* **Passage given**
[Begin]

Separation of the bitumen from water and solids may be done by treating the dilfroth in a sequence of scroll and disc centrifuges. Alternatively, the dilfroth may be subjected to gravity separation in a series of inclined plate separators (“IPS”) in conjunction with countercurrent solvent extraction using added light hydrocarbon diluent. However, these treatment processes still result in bitumen often containing undesirable amounts of solids and water.
More recently, a staged settling process for cleaning dilfroth was developed as described in U.S. Pat. No. 6,746,599, whereby dilfroth is first subjected to gravity settling in a splitter vessel to produce a splitter overflow (raw dilbit) and a splitter underflow (splitter tails) and then the raw dilbit is further cleaned by gravity settling in a polisher vessel for sufficient time to produce an overflow stream of polished dilbit and an underflow stream of polisher sludge. Residual bitumen present in the splitter tails can be removed by mixing the splitter tails with additional naphtha and subjecting the produced mixture to gravity settling in a scrubber vessel to produce an overhead stream of scrubber hydrocarbons, which stream is recycled back to the splitter vessel. However, the polisher sludge may still contain a substantial amount of bitumen (up to about 15% to about 20% of the total feed bitumen). It is suggested in U.S. Pat. No. 6,746,599 that the polisher sludge may be mixed with the diluted splitter tails prior to feeding the splitter tails to the scrubber vessel in an attempt to capture this remaining bitumen.
The very viscous bitumen produced with any of the above naphtha-based froth treatment processes is generally not suitable for most conventional North American refineries, as it has an API gravity of less than 10, i.e., generally around 8-9, and substantial heavy ends content (e.g., about 15-20% asphaltenes). Thus, most bitumen recovered from oil sands extraction must be upgraded in non-conventional refineries, for example, those that might use coking as a first step in the refining process, since most conventional refineries were designed to process much lighter crude oils. Paraffinic-based froth treatment processes can produce a more suitable dry, lighter bitumen but these processes experience high bitumen losses that can significantly affect overall recoveries, primarily due to asphaltene losses.
Further, the bitumen produced with any of the above naphtha-based froth treatment processes generally does not meet pipeline specifications due to its high API and viscosity.

[End]

* **Work to complete**
[A] Based on the froth treatment passage, explain in one to three sentences why bitumen from naphtha-based froth treatment is generally not suitable for most conventional North American refineries.
[B] According to the froth treatment passage, where is the overhead stream of scrubber hydrocarbons sent in the staged settling process?
Answer using only the passage on bitumen froth treatment.

* **Raw records**
[Begin]

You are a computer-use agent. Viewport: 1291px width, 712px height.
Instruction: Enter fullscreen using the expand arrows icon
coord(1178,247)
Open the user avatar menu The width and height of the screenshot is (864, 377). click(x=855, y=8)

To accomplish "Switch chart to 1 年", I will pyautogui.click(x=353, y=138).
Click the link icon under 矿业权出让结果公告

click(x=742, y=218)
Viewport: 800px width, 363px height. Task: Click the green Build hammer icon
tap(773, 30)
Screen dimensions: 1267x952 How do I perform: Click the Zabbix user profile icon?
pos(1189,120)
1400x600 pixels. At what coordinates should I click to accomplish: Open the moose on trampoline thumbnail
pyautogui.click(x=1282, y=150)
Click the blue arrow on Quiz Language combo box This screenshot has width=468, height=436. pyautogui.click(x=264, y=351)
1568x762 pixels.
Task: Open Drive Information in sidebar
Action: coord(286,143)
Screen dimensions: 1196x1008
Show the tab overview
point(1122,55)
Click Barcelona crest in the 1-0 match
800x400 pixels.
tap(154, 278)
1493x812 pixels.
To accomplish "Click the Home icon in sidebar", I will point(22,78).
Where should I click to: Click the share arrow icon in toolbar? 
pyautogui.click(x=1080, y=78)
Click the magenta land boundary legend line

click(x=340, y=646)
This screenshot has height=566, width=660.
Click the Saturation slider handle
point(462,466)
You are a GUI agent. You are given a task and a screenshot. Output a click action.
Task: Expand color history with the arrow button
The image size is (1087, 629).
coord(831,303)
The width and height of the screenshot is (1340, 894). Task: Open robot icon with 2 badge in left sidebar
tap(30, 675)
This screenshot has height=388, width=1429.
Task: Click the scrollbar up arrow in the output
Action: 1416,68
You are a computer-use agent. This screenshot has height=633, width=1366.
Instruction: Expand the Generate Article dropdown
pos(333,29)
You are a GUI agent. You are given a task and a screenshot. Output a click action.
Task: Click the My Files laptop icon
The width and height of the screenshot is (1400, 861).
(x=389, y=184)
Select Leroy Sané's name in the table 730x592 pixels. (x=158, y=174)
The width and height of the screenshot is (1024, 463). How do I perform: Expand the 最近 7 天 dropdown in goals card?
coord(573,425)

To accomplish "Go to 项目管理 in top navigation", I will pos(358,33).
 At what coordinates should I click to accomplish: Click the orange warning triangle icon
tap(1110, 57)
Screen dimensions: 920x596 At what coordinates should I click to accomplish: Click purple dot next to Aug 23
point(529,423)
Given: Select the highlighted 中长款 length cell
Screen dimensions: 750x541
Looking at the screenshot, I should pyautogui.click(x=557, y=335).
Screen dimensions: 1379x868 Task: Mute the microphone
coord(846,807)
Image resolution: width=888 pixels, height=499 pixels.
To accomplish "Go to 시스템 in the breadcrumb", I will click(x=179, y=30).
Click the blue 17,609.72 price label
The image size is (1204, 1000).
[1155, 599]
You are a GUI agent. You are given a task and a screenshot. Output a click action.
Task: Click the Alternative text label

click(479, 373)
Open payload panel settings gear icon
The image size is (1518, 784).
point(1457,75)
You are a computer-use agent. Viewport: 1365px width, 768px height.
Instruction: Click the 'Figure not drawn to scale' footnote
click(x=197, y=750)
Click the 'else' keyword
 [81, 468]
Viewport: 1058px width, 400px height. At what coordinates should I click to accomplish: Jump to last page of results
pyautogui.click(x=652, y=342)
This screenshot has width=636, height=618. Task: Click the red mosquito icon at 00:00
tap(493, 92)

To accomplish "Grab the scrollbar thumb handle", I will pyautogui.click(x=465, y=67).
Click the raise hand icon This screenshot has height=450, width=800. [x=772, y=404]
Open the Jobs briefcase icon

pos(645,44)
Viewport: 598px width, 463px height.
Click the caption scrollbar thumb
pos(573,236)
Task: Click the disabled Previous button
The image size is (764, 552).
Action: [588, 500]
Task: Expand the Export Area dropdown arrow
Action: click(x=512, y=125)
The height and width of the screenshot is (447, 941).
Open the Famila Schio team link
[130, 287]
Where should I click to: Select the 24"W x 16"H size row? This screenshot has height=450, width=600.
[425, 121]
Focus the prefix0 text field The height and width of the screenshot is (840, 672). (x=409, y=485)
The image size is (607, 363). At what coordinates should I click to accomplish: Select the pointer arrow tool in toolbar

[End]

* **Responses by task**
[A] This bitumen is very viscous and has an API gravity of less than 10, generally around 8-9. It also has a substantial heavy ends content, about 15-20% asphaltenes, while most conventional refineries were designed to process much lighter crude oils.

[B] It is recycled back to the splitter vessel.